After previously discovering atmospheres around dozens of giant gas planets outside our solar system, there is now, at last, fairly convincing evidence of an atmosphere around a rocky exoplanet: 55 Cancri e.
This was announced by an international team of researchers, including scientists from the Leiden Observatory and SRON. Their findings appear in the journal this week nature.
About 55 Cancri E
The research article is about 55 Kankri E. This planet is located about 41 light-years from Earth, and revolves with four other planets around the sun-like star Cancri. 55 Cancri e is roughly twice the size of Earth, but slightly denser than our planet. This means that the planet can be considered among the super-Earths. These planets are larger than Earth, but smaller than Neptune and are likely similar in composition to the rocky planets in our solar system.
Orbit closure
55 Cancri e is close to its parent star, which means it is very hot and likely has a molten surface. It is best to imagine this surface as an ocean of flowing magma. This close orbit may also ensure that the planet has a day side and a night side, with the day side always pointing toward the parent star and the night side always pointing away from the parent star.
Atmosphere?
55 Cancri e was actually discovered in 2011. Since then, researchers have also been wondering whether this exoplanet has an atmosphere. This is not self-evident, and certainly not when we consider the circumstances in which the 55 Cancri E finds itself; These don’t seem very useful right away for maintaining the atmosphere. Because, as mentioned earlier, 55 Cancri e is very close to its parent star, about 25 times closer than Mercury is to the Sun. As a result, the planet not only has a very high temperature, but is also constantly bombarded by radiation and solar wind from its parent star.
James Webb
But new measurements by the James Webb Telescope now strongly suggest that these conditions could not prevent 55 Cancri e from having an atmosphere. The researchers came to this conclusion after using James Webb to measure 4- to 12-micron infrared light coming from 55 Cancri e as the planet orbits its parent star. The researchers were particularly interested in the brightness when the planet was behind the parent star, and in fact, they only measured the brightness of the parent star. They then also measured the brightness when the planet was next to the parent star, or the brightness of the parent star and planet together. By subtracting the brightness measured when it was 55 Cancri e behind the parent star from the brightness measured when it was 55 Cancri e next to the parent star, the researchers were able to determine the amount of infrared light of different wavelengths coming from the day side of the parent star. Planet, calculate.
Thermal energy
The researchers found the first indication that 55 Cancri e had an atmosphere when they examined temperature measurements based on thermal energy, which is emitted in the form of infrared light. These revealed that the day side temperature is around 1540°C. This is a high temperature, but not as high as the researchers expected if 55 Cancri e did not have a (large) atmosphere. In this scenario, according to their calculations, the dayside temperature should reach 2,200 degrees Celsius. The fact that the temperature is lower on the day side indicates the existence of an atmosphere in which energy is distributed from the day side (hot) to the night side (cooler). The atmosphere is likely rich in volatile materials.

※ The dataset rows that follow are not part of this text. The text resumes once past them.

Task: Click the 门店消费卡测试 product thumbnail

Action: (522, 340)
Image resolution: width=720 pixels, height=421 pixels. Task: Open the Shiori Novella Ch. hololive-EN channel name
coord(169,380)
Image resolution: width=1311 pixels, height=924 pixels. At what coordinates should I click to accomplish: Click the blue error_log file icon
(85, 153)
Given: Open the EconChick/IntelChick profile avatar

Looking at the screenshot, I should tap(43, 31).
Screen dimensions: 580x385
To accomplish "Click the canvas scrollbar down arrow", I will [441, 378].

Carbon monoxide or carbon dioxide
Its existence is also supported by other measurements made by Webb. “We see evidence of a dip in the spectrum between 4 and 5 microns,” says researcher Aaron Bello-Aroff. “Less of this light reaches the telescope. This indicates the presence of an atmosphere containing carbon monoxide or carbon dioxide, which absorbs this light.”
The Spitzer Space Telescope has previously examined 55 Cancri e and specifically the question of whether this exoplanet has an atmosphere. Observations indicated the presence of a large atmosphere composed of volatile materials. But the Spitzer data can also be translated in another way. In this alternative scenario, 55 Cancri e was bare, except for a thin layer of evaporated rock – rich in elements such as silicon, iron, aluminum and calcium. Considering the circumstances in which 55 Cancri-E found itself, this was certainly not an unimaginable scenario; The planet is so hot that some of the molten rock on the surface is expected to evaporate. Webb’s new measurements are clearer in this regard. The noticeable dip in the spectrum between 4 and 5 microns cannot be seen on a planet with no atmosphere or an atmosphere composed only of vaporized rock. In other words, everything indicates that the 55 Cancri E has a real vibe.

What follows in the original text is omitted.